Eingabe:
----

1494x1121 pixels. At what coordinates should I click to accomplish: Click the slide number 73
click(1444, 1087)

----

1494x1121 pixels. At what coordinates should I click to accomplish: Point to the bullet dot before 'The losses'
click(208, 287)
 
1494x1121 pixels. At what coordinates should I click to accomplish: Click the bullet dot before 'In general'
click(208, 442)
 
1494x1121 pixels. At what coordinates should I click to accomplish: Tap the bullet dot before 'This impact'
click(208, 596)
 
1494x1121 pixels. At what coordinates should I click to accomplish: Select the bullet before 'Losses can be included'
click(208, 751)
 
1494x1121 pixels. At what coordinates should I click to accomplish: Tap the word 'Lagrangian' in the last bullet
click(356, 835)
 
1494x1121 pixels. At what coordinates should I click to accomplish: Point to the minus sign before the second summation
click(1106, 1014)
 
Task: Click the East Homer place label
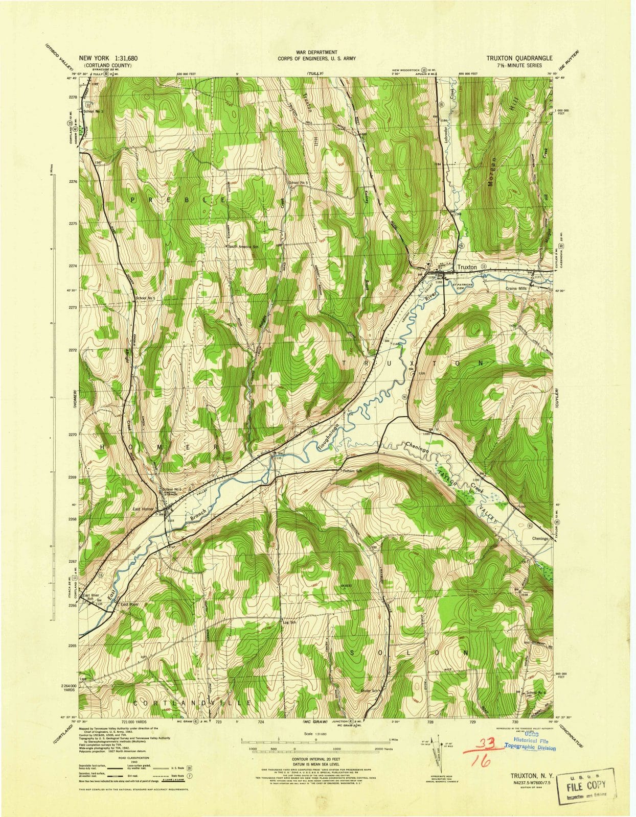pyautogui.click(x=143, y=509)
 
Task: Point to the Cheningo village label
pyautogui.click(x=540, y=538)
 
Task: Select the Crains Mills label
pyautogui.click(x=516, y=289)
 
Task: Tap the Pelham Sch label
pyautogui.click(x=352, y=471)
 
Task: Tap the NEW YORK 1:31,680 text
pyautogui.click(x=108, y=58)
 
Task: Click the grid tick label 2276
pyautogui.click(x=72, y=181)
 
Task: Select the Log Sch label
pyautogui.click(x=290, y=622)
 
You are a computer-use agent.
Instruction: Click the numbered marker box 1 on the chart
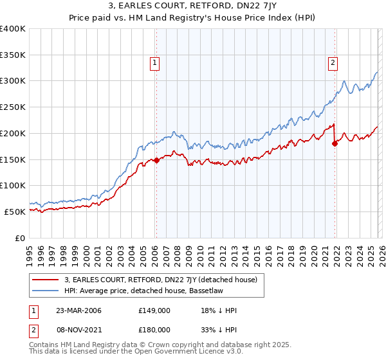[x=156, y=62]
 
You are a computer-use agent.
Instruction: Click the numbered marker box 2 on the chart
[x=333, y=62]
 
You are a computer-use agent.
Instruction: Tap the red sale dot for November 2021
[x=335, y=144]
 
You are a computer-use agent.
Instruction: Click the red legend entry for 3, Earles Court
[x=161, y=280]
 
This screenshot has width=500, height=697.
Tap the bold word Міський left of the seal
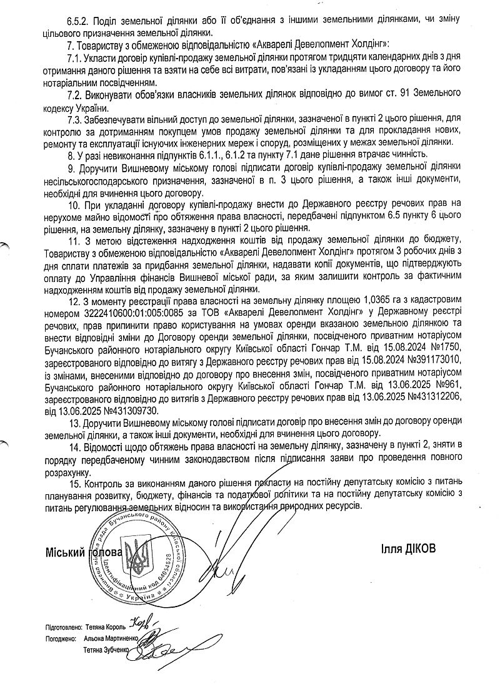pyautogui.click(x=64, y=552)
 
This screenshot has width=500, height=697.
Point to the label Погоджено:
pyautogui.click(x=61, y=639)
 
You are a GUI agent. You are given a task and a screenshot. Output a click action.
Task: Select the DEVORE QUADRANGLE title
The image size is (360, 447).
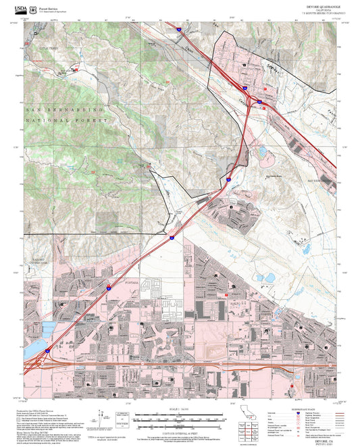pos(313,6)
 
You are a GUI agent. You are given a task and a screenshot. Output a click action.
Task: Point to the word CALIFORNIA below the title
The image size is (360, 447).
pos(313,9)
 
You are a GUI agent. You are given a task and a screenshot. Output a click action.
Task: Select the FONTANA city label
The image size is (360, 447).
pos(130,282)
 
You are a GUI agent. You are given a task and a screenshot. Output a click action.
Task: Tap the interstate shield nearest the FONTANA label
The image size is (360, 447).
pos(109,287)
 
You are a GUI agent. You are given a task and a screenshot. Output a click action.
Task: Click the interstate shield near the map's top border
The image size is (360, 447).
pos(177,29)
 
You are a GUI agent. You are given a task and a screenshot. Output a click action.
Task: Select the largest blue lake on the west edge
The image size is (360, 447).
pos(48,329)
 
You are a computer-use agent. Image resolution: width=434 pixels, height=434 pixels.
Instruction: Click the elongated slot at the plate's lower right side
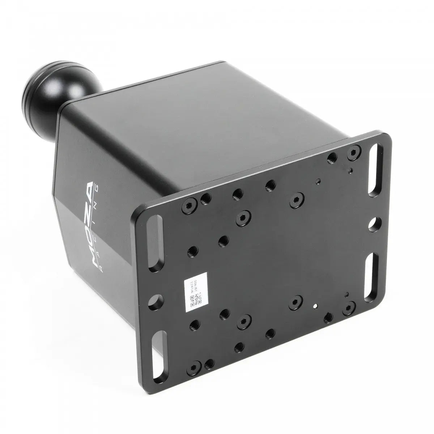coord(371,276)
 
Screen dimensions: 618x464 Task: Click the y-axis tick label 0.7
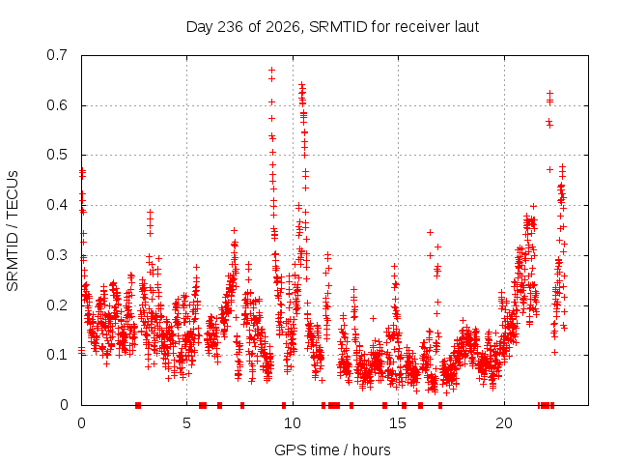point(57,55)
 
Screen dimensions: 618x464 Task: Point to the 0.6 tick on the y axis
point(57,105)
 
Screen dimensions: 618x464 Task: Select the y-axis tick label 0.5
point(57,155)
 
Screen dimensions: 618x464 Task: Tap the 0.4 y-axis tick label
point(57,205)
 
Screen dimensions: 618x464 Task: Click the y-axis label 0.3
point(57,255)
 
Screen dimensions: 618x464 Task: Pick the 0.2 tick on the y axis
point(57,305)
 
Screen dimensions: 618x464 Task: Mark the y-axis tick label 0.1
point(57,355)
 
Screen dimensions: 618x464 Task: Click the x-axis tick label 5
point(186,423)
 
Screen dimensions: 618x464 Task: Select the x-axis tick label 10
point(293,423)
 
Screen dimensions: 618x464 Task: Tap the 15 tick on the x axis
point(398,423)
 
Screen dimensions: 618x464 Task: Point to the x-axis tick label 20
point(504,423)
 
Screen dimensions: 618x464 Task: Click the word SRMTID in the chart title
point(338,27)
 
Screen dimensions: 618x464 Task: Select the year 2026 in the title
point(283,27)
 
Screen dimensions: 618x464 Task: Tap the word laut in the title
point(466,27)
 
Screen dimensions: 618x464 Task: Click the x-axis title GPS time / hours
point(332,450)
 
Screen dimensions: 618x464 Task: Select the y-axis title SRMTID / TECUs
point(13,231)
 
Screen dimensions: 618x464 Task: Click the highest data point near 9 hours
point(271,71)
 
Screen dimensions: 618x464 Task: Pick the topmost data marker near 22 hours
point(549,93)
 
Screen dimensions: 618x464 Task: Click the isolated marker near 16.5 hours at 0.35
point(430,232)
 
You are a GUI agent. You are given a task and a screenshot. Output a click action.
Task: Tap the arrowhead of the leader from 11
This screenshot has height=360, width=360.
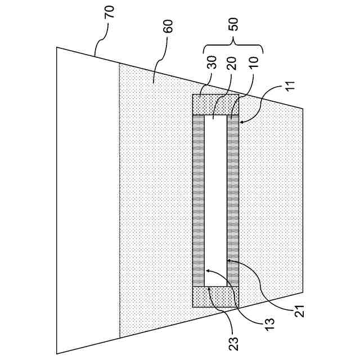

----

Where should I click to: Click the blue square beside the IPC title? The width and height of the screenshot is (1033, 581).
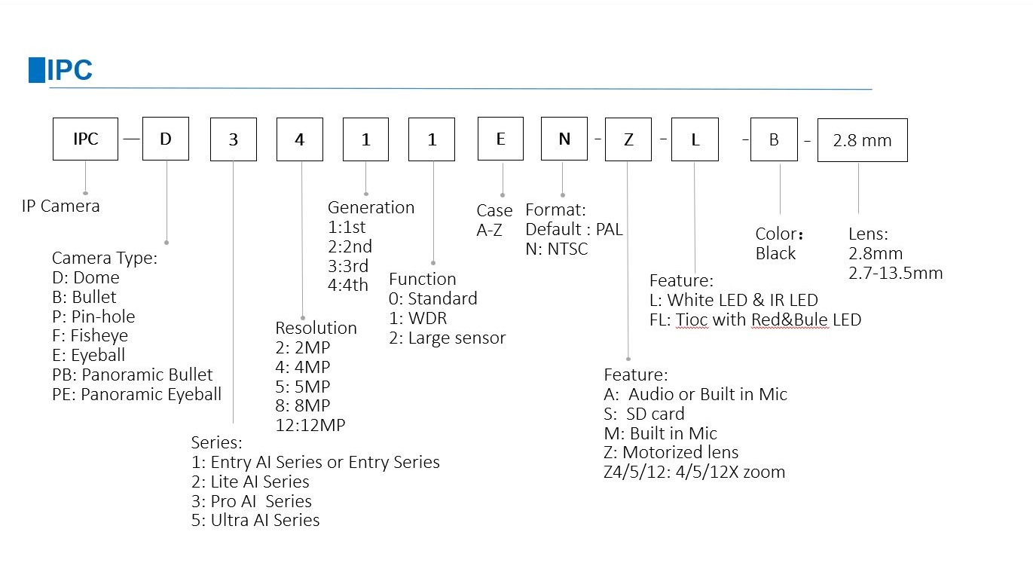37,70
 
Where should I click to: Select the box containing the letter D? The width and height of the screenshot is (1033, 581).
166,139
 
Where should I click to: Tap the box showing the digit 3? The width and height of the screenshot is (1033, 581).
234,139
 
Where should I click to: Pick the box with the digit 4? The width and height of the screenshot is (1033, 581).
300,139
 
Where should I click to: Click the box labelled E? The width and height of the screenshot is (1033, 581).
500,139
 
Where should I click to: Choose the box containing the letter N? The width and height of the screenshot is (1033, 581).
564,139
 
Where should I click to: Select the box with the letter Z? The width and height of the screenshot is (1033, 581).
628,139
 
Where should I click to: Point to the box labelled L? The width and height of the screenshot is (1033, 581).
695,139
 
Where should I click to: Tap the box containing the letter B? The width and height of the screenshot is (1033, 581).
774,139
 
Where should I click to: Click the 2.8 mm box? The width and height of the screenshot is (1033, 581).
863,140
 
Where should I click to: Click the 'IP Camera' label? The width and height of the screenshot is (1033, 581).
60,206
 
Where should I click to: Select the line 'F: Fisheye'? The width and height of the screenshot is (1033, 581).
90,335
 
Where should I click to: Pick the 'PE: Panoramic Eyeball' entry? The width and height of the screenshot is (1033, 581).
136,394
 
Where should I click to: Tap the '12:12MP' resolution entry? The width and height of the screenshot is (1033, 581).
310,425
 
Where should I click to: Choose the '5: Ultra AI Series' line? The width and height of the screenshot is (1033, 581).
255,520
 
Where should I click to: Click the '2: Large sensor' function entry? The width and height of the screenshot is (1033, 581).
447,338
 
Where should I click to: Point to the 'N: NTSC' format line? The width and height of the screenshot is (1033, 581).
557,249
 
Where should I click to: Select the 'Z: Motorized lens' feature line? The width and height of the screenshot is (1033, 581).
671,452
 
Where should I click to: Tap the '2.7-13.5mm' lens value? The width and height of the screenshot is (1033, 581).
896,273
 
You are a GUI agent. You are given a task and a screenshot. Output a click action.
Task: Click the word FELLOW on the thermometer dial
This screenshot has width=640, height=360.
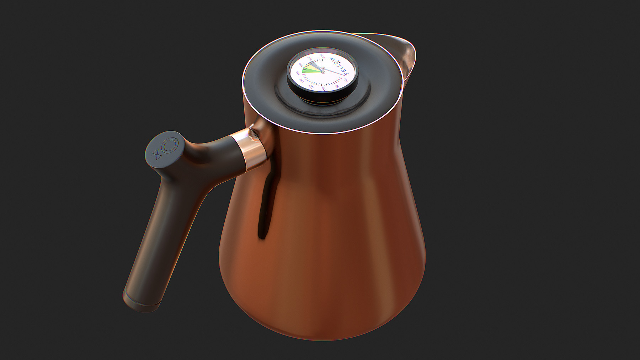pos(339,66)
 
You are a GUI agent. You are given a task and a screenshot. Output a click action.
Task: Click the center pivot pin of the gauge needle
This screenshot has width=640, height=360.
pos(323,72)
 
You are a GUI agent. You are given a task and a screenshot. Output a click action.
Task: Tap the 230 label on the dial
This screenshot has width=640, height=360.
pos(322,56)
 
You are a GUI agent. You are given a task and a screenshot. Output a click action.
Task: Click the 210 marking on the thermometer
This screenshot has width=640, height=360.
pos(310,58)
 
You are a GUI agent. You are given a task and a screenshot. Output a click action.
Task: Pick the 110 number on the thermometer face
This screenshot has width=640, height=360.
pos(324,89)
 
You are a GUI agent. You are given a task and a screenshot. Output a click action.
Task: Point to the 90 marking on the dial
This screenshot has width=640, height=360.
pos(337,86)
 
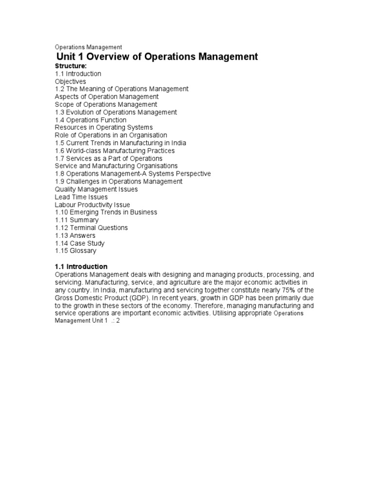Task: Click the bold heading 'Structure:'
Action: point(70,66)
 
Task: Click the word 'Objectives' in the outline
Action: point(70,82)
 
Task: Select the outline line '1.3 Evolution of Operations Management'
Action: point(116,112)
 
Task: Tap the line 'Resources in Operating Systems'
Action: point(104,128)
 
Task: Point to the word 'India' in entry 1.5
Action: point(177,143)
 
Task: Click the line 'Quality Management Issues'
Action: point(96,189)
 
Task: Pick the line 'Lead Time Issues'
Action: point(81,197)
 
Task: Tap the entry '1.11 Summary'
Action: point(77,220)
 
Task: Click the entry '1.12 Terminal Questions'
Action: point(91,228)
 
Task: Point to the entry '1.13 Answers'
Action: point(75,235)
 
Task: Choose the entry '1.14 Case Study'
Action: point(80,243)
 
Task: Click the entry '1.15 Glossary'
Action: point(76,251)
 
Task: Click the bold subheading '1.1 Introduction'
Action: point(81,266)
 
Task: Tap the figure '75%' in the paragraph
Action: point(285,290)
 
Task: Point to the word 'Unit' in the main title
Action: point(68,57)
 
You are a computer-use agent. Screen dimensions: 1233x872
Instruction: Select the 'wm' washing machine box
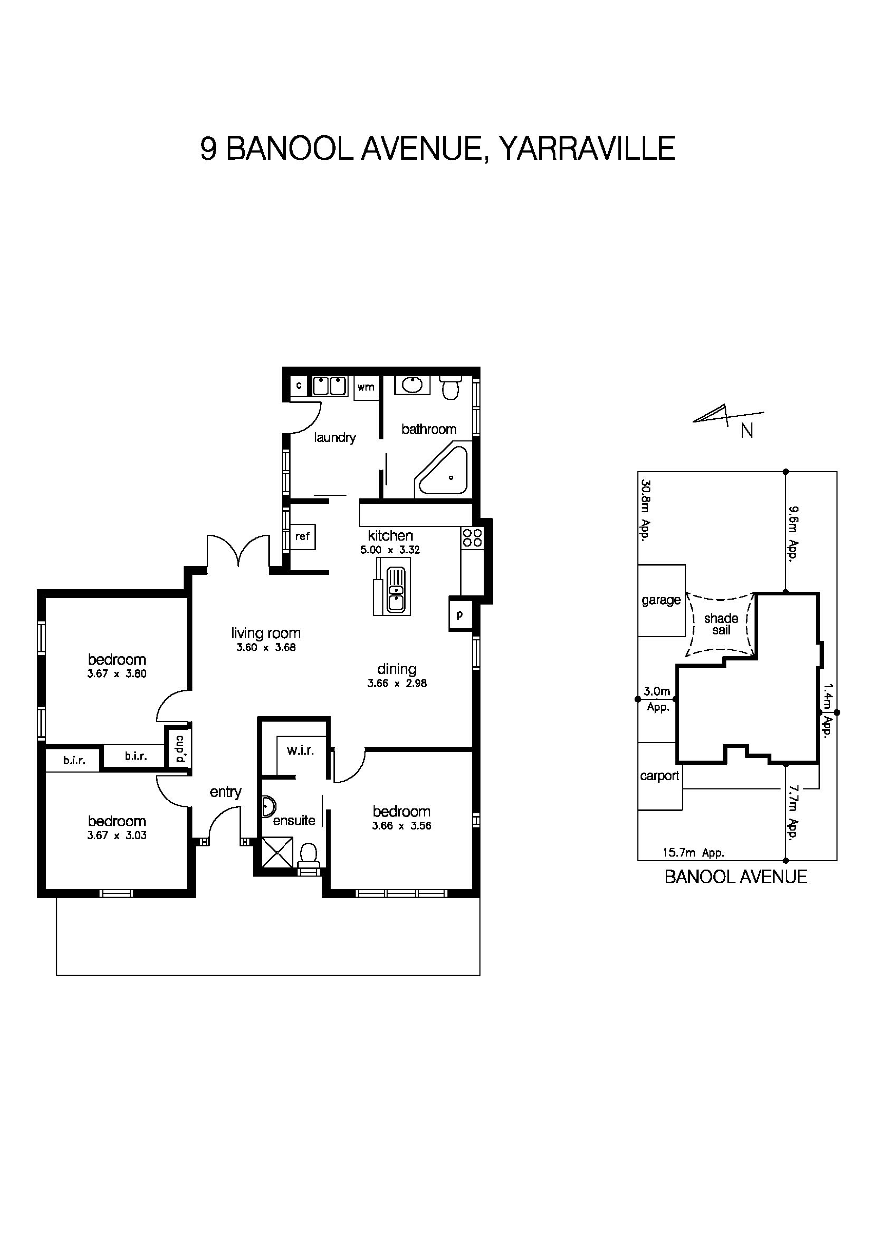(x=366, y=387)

----

Ziel der Übung: Gib bitte die Zeilen von der Zeile mit „slide number 73“ bis zur Zeile mit „click(1444, 1087)“, beide eingeschlossen, wortgetreu wieder.

Ergebnis der Übung:
1494x1121 pixels. At what coordinates should I click to accomplish: Click the slide number 73
click(1444, 1087)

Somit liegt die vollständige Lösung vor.